Your first training job on LUMI¶
Presenters: Mats Sjöberg (CSC) and Lukas Prediger (CSC)
Extra materials¶
-
-
A more detailed introduction to Slurm but without AI-specific exemples is given in the "Slurm on LUMI" presentation. It also discusses the
sacct
command that can be used to get at least some resource use info from jobs. -
The presentation "Process and Thread Distribution and Binding" is more oriented towards traditional HPC codes, but the discussion on a proper mapping of GPU dies onto CPU chiplets is also relevant for AI applications. But that is a discussion for the second day of this course/workshop.
-
Q&A¶
-
Why in --mem-per-gpu=60G it is 60 GB, not 64?
-
Because the nodes have only 480 GB available per user of the 512 GB, so ⅛th of that is a fair use per GPU. Which gives 60 GB. Note that this is CPU memory and not GPU memory!
It was actually explained later in the presentation, after this question was asked.
-
-
Does AMD have some alternative to nvidia ngc? Premade singularity images?
-
AMD has a ROCm dockerHub project where the latests containers go, e.g. Pytorch.

....

Exercise objective:
According to the LUMI training job notes, how much of a node's 512 GB of memory is available per user?

(Items listed in a dataset)

....

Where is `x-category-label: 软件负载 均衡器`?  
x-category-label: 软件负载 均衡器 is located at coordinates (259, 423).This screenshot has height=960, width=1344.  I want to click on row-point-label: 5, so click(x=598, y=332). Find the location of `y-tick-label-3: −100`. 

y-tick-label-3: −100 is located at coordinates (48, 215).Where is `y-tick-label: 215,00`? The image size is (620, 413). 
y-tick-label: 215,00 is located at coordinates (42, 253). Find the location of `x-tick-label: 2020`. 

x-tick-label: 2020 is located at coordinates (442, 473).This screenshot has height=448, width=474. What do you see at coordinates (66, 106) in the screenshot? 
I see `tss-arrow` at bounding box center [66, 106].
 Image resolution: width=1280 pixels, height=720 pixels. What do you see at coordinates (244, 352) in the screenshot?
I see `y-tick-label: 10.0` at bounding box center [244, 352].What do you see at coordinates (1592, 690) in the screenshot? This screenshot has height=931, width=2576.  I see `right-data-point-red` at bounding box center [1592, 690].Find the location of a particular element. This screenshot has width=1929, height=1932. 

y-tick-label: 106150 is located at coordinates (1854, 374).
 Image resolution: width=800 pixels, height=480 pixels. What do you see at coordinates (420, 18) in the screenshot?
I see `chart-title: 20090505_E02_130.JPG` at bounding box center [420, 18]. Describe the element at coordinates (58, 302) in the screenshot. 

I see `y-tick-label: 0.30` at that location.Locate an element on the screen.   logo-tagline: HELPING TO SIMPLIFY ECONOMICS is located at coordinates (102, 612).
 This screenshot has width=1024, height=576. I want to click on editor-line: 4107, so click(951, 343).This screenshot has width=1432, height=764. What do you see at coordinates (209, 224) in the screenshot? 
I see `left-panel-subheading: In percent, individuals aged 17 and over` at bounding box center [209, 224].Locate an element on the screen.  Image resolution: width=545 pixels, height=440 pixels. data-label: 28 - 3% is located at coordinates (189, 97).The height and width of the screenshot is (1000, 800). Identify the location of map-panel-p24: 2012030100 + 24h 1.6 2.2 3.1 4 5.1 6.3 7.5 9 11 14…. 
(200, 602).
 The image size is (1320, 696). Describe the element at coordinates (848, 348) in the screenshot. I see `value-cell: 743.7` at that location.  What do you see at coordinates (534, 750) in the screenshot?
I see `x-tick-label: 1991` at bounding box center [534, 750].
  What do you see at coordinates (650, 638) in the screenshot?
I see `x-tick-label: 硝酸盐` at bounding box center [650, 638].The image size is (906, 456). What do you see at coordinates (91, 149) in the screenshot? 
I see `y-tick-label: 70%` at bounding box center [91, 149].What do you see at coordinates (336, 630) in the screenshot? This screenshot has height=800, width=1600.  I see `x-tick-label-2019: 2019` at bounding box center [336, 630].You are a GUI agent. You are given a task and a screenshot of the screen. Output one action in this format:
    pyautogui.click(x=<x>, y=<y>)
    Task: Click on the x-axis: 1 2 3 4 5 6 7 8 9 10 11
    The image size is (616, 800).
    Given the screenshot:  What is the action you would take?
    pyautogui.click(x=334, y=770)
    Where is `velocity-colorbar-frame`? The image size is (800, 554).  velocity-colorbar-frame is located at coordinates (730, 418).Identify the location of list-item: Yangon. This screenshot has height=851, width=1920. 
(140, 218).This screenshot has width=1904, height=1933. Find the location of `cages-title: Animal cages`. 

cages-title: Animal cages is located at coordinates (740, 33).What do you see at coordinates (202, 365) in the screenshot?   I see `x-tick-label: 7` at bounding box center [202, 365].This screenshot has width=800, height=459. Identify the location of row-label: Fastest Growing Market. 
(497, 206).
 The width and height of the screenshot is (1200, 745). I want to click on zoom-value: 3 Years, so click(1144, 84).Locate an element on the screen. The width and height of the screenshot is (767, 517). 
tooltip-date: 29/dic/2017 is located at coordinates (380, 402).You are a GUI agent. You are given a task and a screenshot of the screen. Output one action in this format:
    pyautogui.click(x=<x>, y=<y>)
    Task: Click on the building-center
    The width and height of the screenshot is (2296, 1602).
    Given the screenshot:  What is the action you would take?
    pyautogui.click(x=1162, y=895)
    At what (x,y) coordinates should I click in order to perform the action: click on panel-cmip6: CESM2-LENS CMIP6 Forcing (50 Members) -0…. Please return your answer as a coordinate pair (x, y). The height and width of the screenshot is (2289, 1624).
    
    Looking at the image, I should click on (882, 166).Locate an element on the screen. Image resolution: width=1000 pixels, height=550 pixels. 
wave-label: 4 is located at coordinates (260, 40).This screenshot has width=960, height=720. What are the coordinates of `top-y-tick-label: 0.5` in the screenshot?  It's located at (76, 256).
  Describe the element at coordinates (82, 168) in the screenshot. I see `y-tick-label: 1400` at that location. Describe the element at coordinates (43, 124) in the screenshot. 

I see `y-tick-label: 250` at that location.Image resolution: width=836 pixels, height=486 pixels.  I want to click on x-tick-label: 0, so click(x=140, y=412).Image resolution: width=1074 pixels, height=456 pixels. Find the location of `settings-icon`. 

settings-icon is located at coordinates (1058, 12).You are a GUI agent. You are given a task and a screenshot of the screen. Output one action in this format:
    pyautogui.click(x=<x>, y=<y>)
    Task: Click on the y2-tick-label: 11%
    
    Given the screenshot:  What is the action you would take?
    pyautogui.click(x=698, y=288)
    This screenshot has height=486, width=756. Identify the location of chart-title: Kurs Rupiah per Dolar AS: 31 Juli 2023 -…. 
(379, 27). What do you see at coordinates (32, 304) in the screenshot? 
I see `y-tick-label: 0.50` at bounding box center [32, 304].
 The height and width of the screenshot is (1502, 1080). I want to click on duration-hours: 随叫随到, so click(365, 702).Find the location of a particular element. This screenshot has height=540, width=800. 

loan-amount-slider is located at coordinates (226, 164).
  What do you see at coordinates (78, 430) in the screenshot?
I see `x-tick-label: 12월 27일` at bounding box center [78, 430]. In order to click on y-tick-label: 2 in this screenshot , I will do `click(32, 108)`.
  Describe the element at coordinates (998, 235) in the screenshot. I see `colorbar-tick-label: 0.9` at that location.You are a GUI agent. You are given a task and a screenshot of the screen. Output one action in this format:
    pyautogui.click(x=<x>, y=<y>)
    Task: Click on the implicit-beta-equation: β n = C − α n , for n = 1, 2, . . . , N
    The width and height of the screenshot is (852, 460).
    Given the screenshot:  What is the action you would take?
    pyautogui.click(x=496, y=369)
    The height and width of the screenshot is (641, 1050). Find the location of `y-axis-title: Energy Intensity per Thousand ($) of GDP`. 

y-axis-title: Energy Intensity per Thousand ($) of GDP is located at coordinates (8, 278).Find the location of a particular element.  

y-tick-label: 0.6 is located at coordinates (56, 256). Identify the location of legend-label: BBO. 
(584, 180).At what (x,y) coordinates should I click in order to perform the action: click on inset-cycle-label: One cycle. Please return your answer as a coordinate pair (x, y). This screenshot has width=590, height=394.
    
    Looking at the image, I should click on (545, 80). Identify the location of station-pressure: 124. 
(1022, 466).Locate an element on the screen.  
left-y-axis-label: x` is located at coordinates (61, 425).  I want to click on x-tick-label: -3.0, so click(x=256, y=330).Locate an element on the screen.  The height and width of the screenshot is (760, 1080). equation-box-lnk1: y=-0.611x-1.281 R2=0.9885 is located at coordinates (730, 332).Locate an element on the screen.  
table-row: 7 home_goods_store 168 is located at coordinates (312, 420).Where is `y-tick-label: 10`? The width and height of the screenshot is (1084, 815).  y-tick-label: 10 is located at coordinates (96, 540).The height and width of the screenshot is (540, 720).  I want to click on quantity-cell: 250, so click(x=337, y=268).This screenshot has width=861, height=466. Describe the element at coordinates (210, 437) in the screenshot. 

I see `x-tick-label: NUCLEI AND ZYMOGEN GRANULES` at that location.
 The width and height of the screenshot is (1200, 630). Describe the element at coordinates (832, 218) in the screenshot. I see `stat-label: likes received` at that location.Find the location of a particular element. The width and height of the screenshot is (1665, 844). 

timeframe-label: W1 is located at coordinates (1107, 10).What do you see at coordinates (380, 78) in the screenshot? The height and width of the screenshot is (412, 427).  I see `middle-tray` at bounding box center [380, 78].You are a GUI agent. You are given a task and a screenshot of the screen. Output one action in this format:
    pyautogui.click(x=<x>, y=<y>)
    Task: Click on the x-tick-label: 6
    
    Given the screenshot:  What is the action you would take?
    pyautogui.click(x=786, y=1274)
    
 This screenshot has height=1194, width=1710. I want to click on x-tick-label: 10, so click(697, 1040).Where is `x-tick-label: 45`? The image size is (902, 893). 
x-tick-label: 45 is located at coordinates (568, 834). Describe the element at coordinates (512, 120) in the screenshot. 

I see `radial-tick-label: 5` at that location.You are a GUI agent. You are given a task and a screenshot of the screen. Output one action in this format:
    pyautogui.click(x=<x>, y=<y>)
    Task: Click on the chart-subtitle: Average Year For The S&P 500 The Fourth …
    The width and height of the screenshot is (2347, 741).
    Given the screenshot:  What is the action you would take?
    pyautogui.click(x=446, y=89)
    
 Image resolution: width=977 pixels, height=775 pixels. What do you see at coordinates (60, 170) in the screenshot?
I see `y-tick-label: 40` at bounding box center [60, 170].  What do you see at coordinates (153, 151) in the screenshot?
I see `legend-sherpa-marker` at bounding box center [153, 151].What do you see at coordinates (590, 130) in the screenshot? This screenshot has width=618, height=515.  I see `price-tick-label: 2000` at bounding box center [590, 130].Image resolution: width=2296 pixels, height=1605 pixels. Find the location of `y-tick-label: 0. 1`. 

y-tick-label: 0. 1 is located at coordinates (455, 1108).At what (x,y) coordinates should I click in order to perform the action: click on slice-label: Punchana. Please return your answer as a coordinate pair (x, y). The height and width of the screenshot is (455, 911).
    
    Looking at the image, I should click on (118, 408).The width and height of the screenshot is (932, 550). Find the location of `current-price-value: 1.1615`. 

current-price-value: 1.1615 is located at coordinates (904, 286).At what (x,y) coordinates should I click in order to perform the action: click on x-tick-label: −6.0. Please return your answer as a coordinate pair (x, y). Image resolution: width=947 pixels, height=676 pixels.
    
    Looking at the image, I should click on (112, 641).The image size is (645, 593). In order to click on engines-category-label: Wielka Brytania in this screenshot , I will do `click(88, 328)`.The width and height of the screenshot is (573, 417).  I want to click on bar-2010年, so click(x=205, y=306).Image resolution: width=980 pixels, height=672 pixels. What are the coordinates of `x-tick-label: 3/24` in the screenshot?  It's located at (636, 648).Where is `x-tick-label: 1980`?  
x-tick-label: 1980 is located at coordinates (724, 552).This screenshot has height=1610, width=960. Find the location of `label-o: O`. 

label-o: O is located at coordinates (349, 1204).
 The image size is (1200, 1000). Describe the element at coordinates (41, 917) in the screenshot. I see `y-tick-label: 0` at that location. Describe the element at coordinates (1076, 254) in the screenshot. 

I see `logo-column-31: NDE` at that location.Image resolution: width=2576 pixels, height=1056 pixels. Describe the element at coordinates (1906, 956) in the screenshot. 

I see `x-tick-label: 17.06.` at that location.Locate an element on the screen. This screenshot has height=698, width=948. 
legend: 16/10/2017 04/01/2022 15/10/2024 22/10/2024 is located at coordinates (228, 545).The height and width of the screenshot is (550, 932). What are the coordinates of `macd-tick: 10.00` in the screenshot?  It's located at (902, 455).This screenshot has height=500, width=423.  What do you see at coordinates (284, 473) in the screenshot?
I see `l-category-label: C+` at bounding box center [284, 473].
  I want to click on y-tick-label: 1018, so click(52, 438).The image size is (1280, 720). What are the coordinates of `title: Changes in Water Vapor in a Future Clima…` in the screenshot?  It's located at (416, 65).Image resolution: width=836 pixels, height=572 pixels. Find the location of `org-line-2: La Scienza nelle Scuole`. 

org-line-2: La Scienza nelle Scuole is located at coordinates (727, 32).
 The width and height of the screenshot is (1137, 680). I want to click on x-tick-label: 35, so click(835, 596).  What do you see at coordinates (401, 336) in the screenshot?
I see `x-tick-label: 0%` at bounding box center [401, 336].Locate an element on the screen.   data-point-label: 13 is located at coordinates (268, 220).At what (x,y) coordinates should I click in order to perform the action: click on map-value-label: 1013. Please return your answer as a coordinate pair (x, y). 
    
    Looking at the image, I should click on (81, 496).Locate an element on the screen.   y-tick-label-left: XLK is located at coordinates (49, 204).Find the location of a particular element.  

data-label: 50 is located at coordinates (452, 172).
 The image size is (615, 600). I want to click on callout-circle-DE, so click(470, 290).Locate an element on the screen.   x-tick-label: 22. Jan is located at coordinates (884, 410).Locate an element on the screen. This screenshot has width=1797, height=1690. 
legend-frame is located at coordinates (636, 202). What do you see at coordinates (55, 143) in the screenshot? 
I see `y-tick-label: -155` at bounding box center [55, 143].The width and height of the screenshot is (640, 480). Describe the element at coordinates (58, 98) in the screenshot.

....

Solution to the problem:
480 GB